By Elizabeth Peredo Beltran
There is a rebellious movement growing across the planet protesting the unfair impacts of climate change. We must listen to the voices of peoples and listen to the voice of nature herself reminding us that something is really very wrong in how we do inhabit the planet. The crisis reflects the harmful results of greed and over-consumption, and the dominant paradigms for human life on this planet. This situation has led us to a juncture between life and death. We have never made such an important choice before. There is no doubt.
This global rebellion explains why the "Cochabamba's People's Conference on Climate Change and the Rights of Mother Earth" in April 2010 was so successful. It gathered more than 35,000 people from 142 countries and some official national delegations. Cochabamba gave us the possibility to challenge the "walls" built around the climate negotiations. All that force and emotion came from the grassroots. Cochabamba was the most serious attempt in the last years to show that such a debate needs to take place between people to build a global transformation agenda. And we addressed not only those very technical issues discussed in climate negotiations, such as a shared vision, the Kyoto Protocol, finance, and technology, but also new concepts such as climate justice, indigenous rights, structural causes, and the idea of a Tribunal on Climate Justice.
The Cochabamba agenda formed the basis of a real political bridge between two currents of movements: social and environmental. The results are beginning to be discussed in different fora, including the proposal to codify the Rights of Mother Earth. This agenda is now a big challenge. We need to begin to apply it whenever possible all over the world. It brings many possibilities that must be measured at the local and concrete levels. The proposal of building the Rights of Mother Earth confronts our traditional values and forces us to rethink whether our current system of human rights is able to stop destruction of the planet. It also allows us to realize that we live a kind of schizophrenia in which all those nice values and agreements resolved in the UN system are, in fact, less binding than the neoliberal system that reigns over our lives. Reinventing our governance systems to stop both environmental destruction and human injustice is urgent. Both the new Bolivian and the new Ecuadorian constitutions have begun to recognize the concept of "living well", calling for an end to over-consumption and recognizing the finite limits imposed by nature on "limitless" growth.
The People's Agreement of Cochabamba reflects the inputs and struggles of social movements.
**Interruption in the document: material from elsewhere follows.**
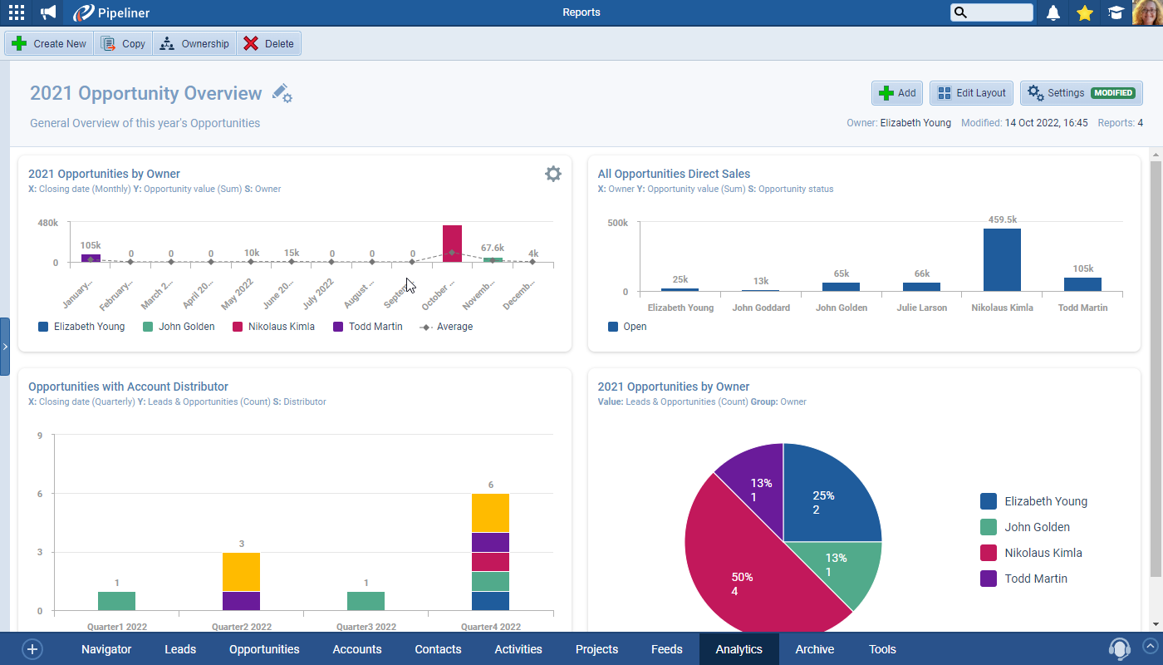Toggle Elizabeth Young series in bar chart legend
The width and height of the screenshot is (1163, 665).
pyautogui.click(x=81, y=327)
There are many other initiatives and statements that are contributing to a new vision. But we have to go beyond rhetoric, because declarations are insufficient to create real change. To go beyond rhetoric requires a political vision and to be more focused at the local levels, recognizing the efforts that the people are already making to defend themselves and the planet, like the struggles of indigenous peoples in the Amazon region against dams, or the daily struggle of women everywhere to take care of life. But at the same time, going beyond rhetoric needs deep personal and cultural changes. And probably this will not be possible until we are able to construct supportive social structures and policies.
In this sense it is particularly important to put into practice the concept of "living well" (which basically means that nobody has the right to over consume the planet) in the growing urban centres. Another challenge is the unity of social movements: A civil society expressing their visions and demands in Durban forcing the richest countries to realise that their decisions are condemning people and ecosystems to death.
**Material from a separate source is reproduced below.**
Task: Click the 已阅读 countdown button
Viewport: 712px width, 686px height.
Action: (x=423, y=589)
We have to be strong enough to demand that the UNFCCC process must produce an outcome that respects the climate debt. It is really frightening to see how all the tragedies that are caused by global warming do not touch the heart of the negotiations. Since Copenhagen we have seen: Pakistan, Brazil, Central America, Andean Nations, the Philippines, Russia, Australia, and now the US with dreadful tornadoes. But the affliction of amnesia is all-powerful. Developed countries and big corporations forget their responsibilities for historical emissions and instead even want to change the base-year for their commitment on green house gas reductions.
Besides giving our solidarity, we must take the Fukushima tragedy very seriously, because it is a metaphor for the global climate and environmental crisis. We all are living the "Fukushima syndrome": how far neoliberal greed can go in hiding the truth and in forgetting to seriously take care of life. Those who decided and invested in nuclear power plants know the truth but they confide in business, they know the dangers but they condemn their workers to death, they know the harmful impacts, but they hide them from the people and remove regulation from the people's control. The most powerful don't want to respect our right to life.
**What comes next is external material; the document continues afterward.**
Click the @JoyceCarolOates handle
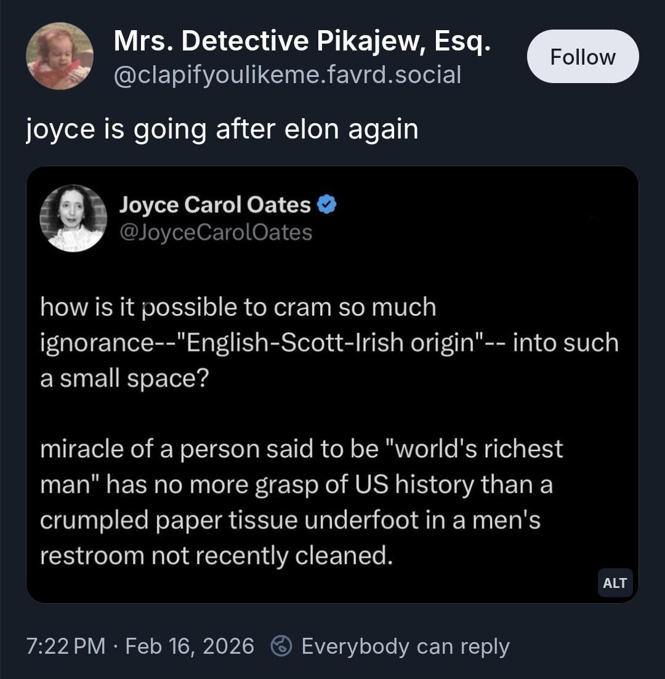Image resolution: width=665 pixels, height=679 pixels. (216, 233)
Climate justice struggles are bringing to us some vital signals of hope for a harmonious life on earth. They are bringing up great ideas like the Tribunal, an initiative from the people highlighting those responsible for this crisis, giving a platform to the most vulnerable and pushing the powerful for change. But change will come from the bottom up, from our daily lives. Real change will come combining the global and the local, the public and the private, the personal and the collective. It is the people who will give their strength for this transformation.
* World People's Conference on Climate Change and the Rights of Mother Earth, April 22nd, Cochabamba, Bolivia, Peoples' Agreement, http://pwccc.wordpress.com/support
** The next Climate Change Summit will be held in Durban, South Africa, 28 November - 9 December, 2011.
Elizabeth Peredo Beltrán, writer and activist, is director of the Solon Foundation, an institution in Bolivia working on human rights, integration and culture. This text is an abridged version of her speech presented in the closing plenary at the international conference "Cochabamba + 1" in April 2011 in Montreal.